Unlike many moth and butterfly larvae, tomato hornworms dig into the earth to pupate.  They lie in the ground all Winter long and emerge in the Spring as tomato hornworm Hawk Moths.  Finding a hornworm, I have the children help me to prepare a shoe box with about two inches of loose, moist soil in the bottom.  We feed the caterpillars tomato leaves until their swelling, green bodies disappear to become dark-brown pupae in the soil.  We leave the box outside in a sheltered spot (where the cats won’t dig).  Occasionally we drip a little water on the soil to keep it from totally drying out.  In Spring, with the appearance of the first flowers, we put the box where it can warm in the sunlight, and we watch every day for the hawk moth to emerge.  To escape its pupa shell, the moth emits a liquid substance that dissolves a hole in the shell.  The new moth crawls out and spreads its wet, wrinkled wings and vibrates them rapidly in the sun’s warmth.  The vibrations pump blood from the moth’s body into the wing veins, causing them to spread open and smooth.  The wings quickly dry.  If this procedure is not completed successfully, the moth will never fly.

Hawk moths flit from flower to flower, sometimes chasing each other.  Their wings beat so fast that you see only the vague blur of wings.  The large moths look much like small Hummingbirds, and also enjoy the name Hummingbird Moth.  They feed while flying, like Hummingbirds, uncoiling their long, tubular, hollow proboscis to suck nectar from flowers.  Tomato hornworm moths are particularly striking, with soft red bands on their underwings.
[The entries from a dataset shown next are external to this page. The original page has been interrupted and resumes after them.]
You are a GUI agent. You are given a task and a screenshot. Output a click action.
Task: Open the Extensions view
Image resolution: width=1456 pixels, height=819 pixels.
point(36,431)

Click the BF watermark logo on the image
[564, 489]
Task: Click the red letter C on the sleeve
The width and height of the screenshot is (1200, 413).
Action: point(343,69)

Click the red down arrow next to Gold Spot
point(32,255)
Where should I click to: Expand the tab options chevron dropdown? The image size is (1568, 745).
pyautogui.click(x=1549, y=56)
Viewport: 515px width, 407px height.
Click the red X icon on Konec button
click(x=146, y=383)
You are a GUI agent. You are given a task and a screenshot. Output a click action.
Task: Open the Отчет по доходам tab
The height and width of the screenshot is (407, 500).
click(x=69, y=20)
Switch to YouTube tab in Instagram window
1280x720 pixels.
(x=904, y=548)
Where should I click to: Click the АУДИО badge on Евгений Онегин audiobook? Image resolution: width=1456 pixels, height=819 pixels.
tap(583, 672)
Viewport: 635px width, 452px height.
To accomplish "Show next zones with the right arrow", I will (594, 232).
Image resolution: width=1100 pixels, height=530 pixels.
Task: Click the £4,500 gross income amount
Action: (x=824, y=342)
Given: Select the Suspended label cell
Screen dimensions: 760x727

We found a Hummingbird Moth floating in the children’s little wading pool.  We thought for sure that it was dead.  Putting a hand under it and lifting it from the cold water, I found that it moved its legs weakly.  We placed it on the sidewalk in full sunlight.  After a few moments, its wings dried and began to vibrate, circulating blood through the wing veins and warming the body.  The moth was a miniature, self-contained solar heating unit.  It suddenly rose from the sidewalk and flew away in search of nourishment.  We felt a hint of happiness at helping to revivify the moth.

I once gave a large Tomato Hornworm larvae, and a box with soil, to my nephew, Thomas (3).  Months later, he reported to me sadly that his moth had hatched.  Asking him why he was unhappy, he said, “I like the moth, but I miss my caterpillar.”

* * *

The children came running to me with alarm in their faces.

“A hummingbird . . . in the garage!” they gasped, trying to catch their breath.  Following them, I found the double-door up, the garage entirely open, yet the Black-chinned Hummingbird confounded and trapped inside.  Apparently, its instincts drove the tiny bird to fly always upward.  It buzzed around the garage with its beak to the ceiling, and could not see the obvious way out.  It stopped frequently to rest on the highest object it could find.  The bird looked at us nervously as we paced around the garage, but still could not discern the way to freedom.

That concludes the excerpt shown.